‘Pitch Perfect’ Review: Forget ‘Glee,’ This Tuneful, Silly College Musical Stays on Key

Anna Kendrick leads an appealing cast in this hilariously silly saga of intensely competitive undergrad a cappella singing groups

Whether you’re a card-carrying Gleek or you think Fox’s weekly high-school musical long ago jumped the shark (with jazz hands), you may find yourself falling under the spell of “Pitch Perfect,” an unassuming little comedy with enough cleverness, energy and sheer charm to break out among the crowded slate of fall films.

Even if its underdogs-go-for-the-title storyline doesn’t break much new ground, the very appealing cast (led by ingénue superstar Anna Kendrick) and an overall sense of buoyant silliness advances it to the top of the class.

You might have crossed the quad to get away from actual a cappella groups in real life, but “Pitch Perfect” turns these singers into people in whose company you’ll happily spend an hour or two.

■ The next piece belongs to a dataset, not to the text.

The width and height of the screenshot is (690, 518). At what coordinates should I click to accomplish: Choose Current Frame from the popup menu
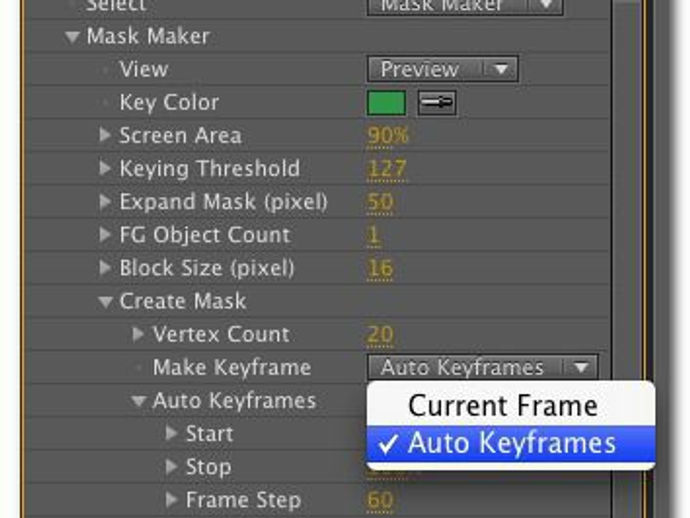click(x=503, y=405)
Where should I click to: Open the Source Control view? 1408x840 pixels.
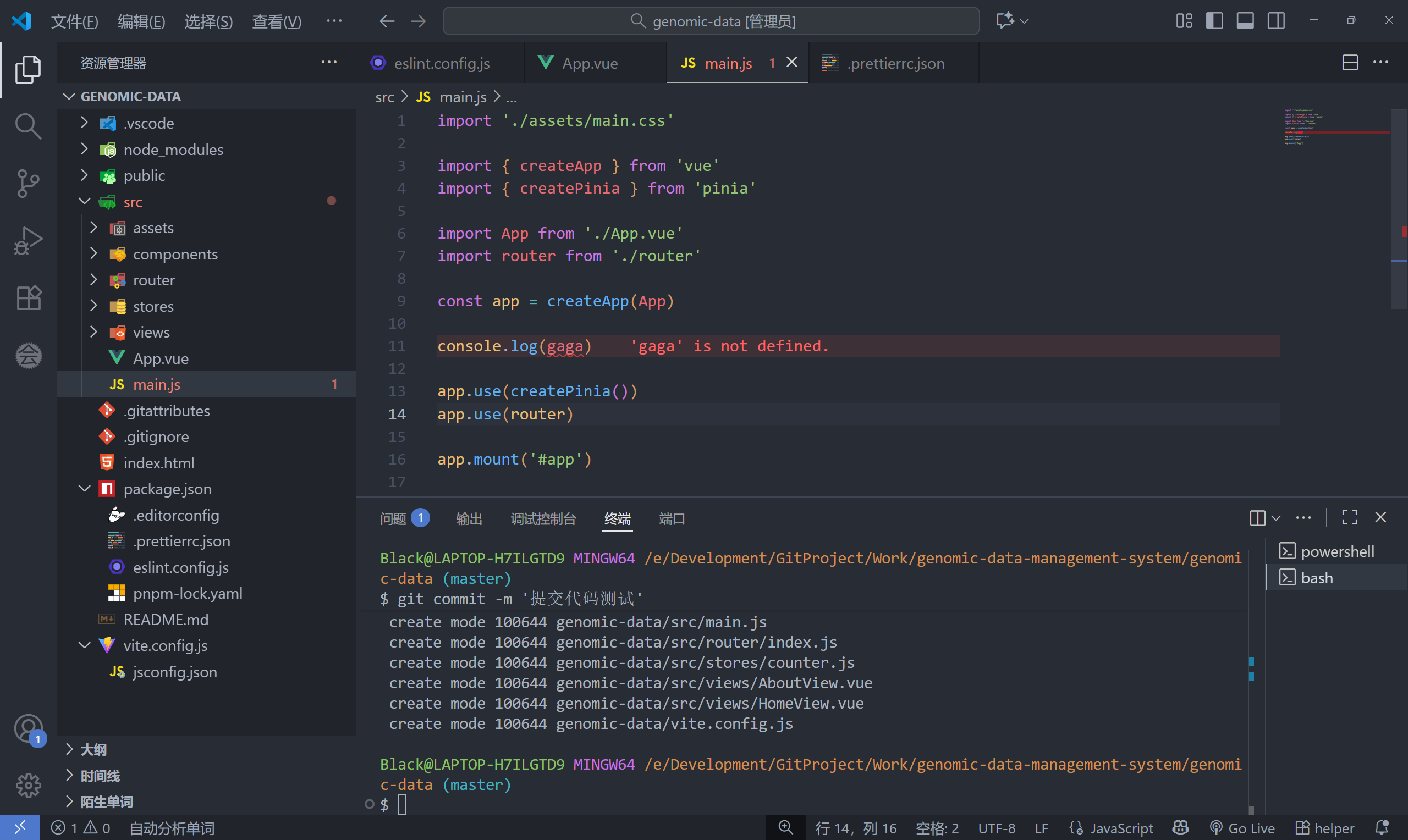click(28, 184)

Beca (Kendrick) is a new freshman at Barden University, but not by choice — the aspiring DJ wants to move to Los Angeles to become a record producer, but her estranged father (John Benjamin Hickey), a professor at Barden, insists that she go to college first.

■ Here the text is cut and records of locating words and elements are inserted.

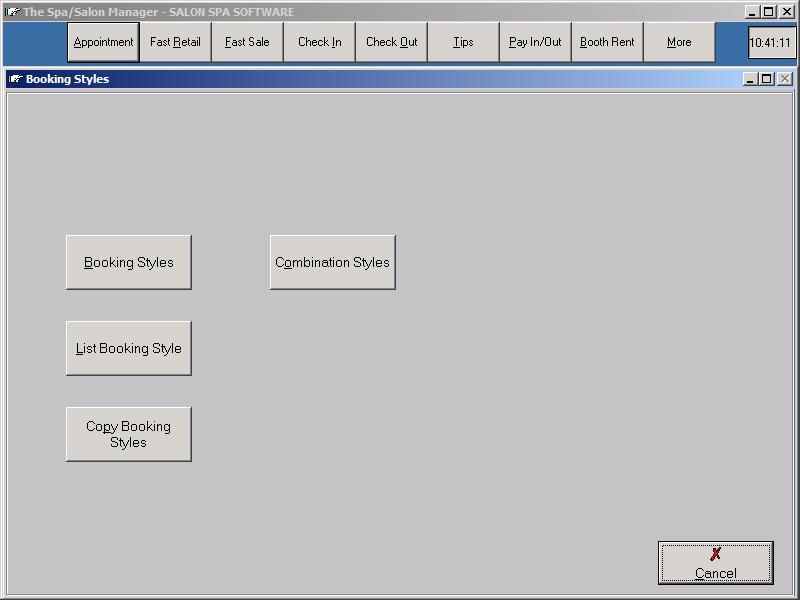Close the Booking Styles inner window
Viewport: 800px width, 600px height.
pyautogui.click(x=784, y=79)
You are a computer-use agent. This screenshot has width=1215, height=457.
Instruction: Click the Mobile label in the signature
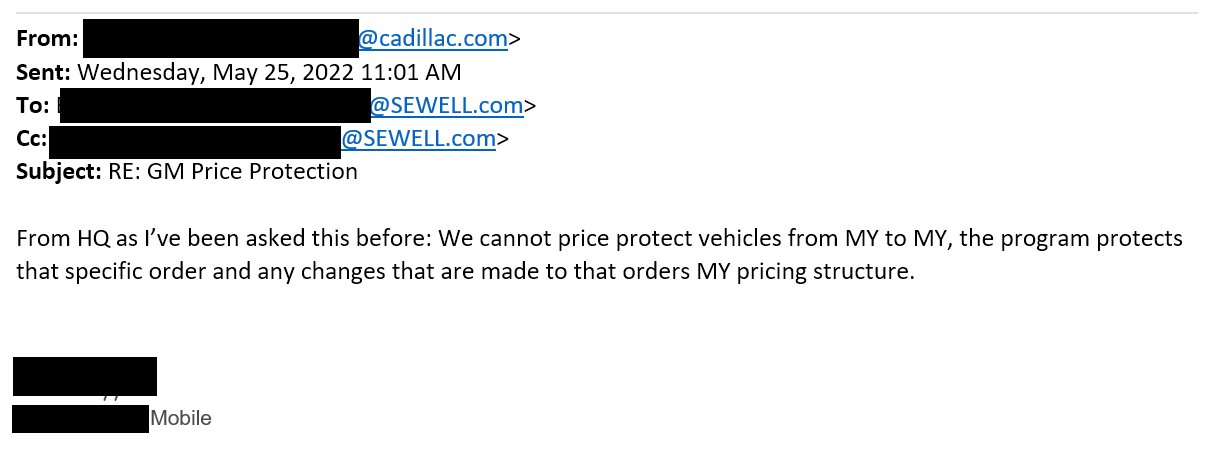(181, 418)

Eventually, they make a deal that he’ll bankroll her move to L.A. if she gives a whole year to school, including joining an extracurricular activity and making some friends.

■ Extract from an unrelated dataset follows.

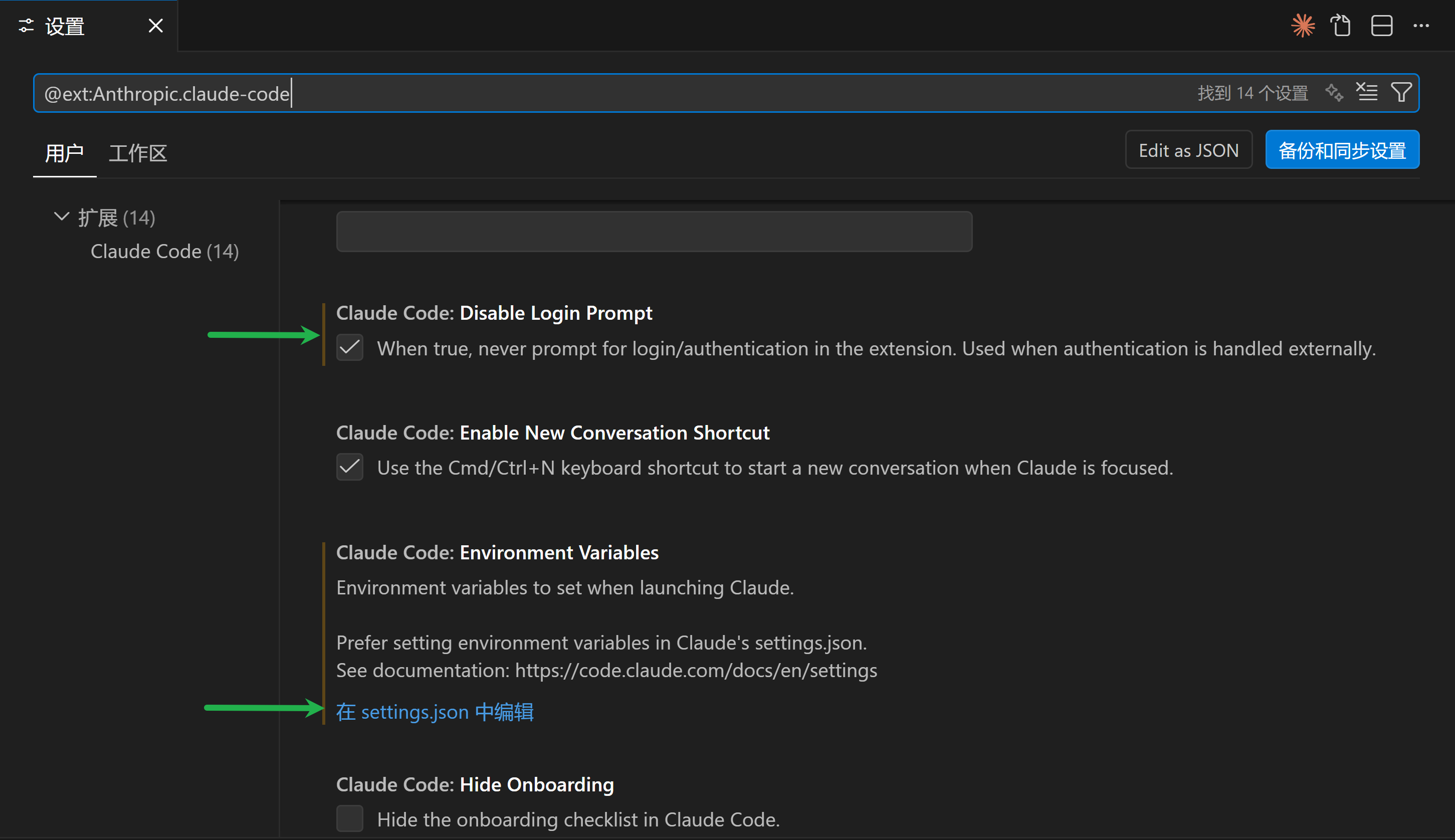Open the settings filter funnel icon
Viewport: 1455px width, 840px height.
(x=1401, y=92)

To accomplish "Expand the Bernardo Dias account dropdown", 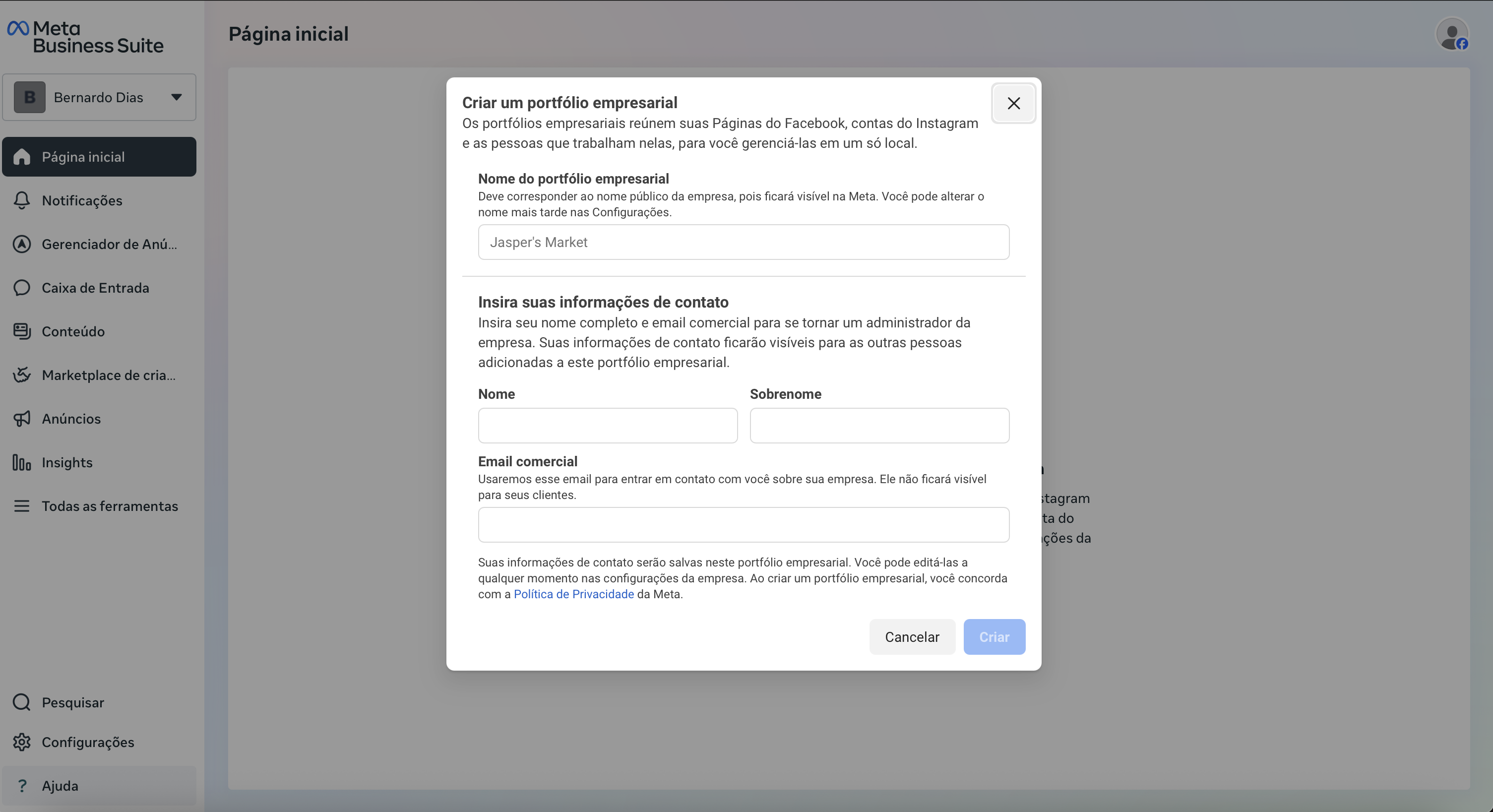I will click(x=176, y=97).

Soon, she’s roped into joining the Bellas, an all-girl a cappella group that’s hit the skids after soloist Aubrey (Anna Camp) violently vomited on the first several rows at the previous year's Nationals during a performance of Ace of Base’s “I Saw the Sign.”

Beca becomes one of several odd ducks to join the group, alongside the brash Fat Amy (Rebel Wilson of “Bridesmaids”), who gave herself the name “so twig bitches like you wouldn’t call me that behind my back,” and the painfully shy Lilly (Hana Mae Lee), whose barely-audible utterances provide some of the film’s most outrageous laughs.

Will mashup-minded Beca convince Aubrey to shake up the Bellas’ playlist? Will the group have a chance at Nationals against their obnoxious all-male rivals, the Treble Makers? And will the rules forbidding fraternization between the choruses stymie Beca’s budding flirtation with Jesse (Skylar Astin, “Hamlet 2”)?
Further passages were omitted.